What you will do: Reproduce the part of the material that opens with the line containing "Open the browser extensions puzzle icon" and closes with the line containing "Select the $491.59", swapping "left arrow" for "right arrow" and leaving everything else unchanged.

──────── Data lines

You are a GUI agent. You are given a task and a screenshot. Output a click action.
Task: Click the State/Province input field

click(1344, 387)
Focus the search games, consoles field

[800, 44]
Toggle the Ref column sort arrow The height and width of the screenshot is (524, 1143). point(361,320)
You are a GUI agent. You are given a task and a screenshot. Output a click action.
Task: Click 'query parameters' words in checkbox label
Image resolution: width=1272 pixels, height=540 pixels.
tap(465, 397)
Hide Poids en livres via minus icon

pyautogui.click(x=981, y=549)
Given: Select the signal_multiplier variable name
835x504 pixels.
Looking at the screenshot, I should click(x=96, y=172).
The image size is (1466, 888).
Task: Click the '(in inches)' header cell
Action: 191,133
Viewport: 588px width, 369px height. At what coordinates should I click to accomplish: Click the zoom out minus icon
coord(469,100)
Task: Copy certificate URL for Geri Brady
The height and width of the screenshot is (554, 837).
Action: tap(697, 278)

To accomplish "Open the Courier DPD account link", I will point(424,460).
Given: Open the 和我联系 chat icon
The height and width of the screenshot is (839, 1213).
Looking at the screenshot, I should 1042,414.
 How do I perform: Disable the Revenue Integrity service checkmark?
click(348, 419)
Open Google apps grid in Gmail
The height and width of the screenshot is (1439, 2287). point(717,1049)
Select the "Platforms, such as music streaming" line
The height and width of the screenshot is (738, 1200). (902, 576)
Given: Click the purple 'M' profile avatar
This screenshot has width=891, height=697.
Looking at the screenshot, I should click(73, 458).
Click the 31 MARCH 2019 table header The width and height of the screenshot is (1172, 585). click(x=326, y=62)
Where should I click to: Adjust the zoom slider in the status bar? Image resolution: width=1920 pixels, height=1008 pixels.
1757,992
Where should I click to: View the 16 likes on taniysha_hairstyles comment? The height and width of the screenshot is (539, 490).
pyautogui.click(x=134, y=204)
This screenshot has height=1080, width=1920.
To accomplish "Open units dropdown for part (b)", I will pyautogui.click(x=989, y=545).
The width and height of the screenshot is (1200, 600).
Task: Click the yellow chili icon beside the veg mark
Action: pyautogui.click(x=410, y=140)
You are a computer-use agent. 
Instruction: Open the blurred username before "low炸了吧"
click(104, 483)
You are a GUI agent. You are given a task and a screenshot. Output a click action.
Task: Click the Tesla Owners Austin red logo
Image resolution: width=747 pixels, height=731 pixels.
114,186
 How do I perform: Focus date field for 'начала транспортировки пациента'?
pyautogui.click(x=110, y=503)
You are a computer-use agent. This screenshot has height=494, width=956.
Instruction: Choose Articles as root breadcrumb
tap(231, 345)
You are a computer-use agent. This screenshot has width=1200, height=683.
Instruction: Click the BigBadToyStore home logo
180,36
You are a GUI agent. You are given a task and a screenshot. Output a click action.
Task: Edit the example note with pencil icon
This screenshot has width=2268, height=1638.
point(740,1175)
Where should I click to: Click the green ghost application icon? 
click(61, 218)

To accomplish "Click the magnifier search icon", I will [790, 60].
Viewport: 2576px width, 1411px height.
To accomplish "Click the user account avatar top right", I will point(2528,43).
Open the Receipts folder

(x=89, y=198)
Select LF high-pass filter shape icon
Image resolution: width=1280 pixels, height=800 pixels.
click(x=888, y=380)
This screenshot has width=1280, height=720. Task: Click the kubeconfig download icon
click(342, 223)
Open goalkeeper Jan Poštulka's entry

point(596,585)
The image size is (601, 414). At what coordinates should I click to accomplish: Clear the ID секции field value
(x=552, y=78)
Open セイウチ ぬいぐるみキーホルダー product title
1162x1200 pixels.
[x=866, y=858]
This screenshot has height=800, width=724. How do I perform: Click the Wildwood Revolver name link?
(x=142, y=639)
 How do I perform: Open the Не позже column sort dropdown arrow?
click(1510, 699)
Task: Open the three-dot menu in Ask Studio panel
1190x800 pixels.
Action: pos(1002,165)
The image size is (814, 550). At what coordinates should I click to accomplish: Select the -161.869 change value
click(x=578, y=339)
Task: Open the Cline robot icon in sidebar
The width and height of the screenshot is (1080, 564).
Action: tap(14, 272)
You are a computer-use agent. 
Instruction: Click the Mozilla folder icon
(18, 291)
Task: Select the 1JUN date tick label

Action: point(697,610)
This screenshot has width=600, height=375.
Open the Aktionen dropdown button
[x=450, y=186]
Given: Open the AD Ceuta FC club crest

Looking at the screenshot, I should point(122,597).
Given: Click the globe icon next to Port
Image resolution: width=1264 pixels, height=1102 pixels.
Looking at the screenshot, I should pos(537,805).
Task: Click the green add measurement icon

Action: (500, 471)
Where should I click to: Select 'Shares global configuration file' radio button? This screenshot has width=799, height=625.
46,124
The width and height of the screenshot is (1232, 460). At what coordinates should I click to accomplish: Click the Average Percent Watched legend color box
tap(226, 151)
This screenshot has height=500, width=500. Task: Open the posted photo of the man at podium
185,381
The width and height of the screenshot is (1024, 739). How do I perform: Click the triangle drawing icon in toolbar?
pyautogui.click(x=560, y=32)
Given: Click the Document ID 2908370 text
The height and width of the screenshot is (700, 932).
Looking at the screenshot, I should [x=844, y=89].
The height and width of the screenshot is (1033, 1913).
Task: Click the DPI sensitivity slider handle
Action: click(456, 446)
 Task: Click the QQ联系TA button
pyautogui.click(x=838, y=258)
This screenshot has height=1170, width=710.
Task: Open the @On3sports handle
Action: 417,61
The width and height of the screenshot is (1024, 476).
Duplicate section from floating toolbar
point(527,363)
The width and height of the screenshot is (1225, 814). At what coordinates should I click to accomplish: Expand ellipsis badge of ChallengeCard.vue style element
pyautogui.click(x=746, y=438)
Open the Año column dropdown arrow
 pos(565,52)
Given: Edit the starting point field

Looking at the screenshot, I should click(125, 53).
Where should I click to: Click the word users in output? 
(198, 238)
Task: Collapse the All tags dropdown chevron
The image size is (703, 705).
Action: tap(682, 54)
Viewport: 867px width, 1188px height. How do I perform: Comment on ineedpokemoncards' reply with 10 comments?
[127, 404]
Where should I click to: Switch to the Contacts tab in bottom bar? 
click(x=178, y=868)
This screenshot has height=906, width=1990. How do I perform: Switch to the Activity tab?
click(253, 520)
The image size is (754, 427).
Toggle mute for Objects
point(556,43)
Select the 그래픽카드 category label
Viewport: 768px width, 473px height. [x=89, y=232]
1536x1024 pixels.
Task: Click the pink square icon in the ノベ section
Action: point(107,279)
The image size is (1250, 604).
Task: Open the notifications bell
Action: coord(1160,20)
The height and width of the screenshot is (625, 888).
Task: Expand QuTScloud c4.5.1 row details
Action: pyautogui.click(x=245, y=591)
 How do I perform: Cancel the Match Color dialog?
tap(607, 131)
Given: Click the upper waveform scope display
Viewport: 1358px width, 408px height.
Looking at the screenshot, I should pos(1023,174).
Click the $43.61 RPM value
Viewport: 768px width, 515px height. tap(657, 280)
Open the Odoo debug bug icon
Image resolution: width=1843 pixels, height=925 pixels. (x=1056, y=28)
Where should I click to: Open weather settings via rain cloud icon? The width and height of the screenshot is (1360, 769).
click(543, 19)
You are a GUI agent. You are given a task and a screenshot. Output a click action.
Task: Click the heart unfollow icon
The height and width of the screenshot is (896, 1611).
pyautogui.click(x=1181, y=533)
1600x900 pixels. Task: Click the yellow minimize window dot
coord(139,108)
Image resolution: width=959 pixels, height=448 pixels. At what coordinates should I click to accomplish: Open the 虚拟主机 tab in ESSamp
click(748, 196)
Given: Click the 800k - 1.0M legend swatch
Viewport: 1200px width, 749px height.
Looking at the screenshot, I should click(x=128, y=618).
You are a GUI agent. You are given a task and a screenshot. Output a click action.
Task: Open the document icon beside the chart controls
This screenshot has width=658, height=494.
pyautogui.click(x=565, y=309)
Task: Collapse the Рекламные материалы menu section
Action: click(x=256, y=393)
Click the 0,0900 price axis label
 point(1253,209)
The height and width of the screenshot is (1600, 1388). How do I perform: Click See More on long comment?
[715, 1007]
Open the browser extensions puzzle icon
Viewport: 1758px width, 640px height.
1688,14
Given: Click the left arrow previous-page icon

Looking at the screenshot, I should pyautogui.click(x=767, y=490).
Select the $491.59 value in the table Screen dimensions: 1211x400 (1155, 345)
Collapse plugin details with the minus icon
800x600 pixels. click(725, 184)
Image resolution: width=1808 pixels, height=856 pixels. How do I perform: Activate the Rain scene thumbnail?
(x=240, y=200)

────────────────

The solution:
Open the browser extensions puzzle icon
Viewport: 1758px width, 640px height.
1688,14
Given: Click the right arrow previous-page icon

Looking at the screenshot, I should pyautogui.click(x=767, y=490).
Select the $491.59 value in the table Screen dimensions: 1211x400 (1155, 345)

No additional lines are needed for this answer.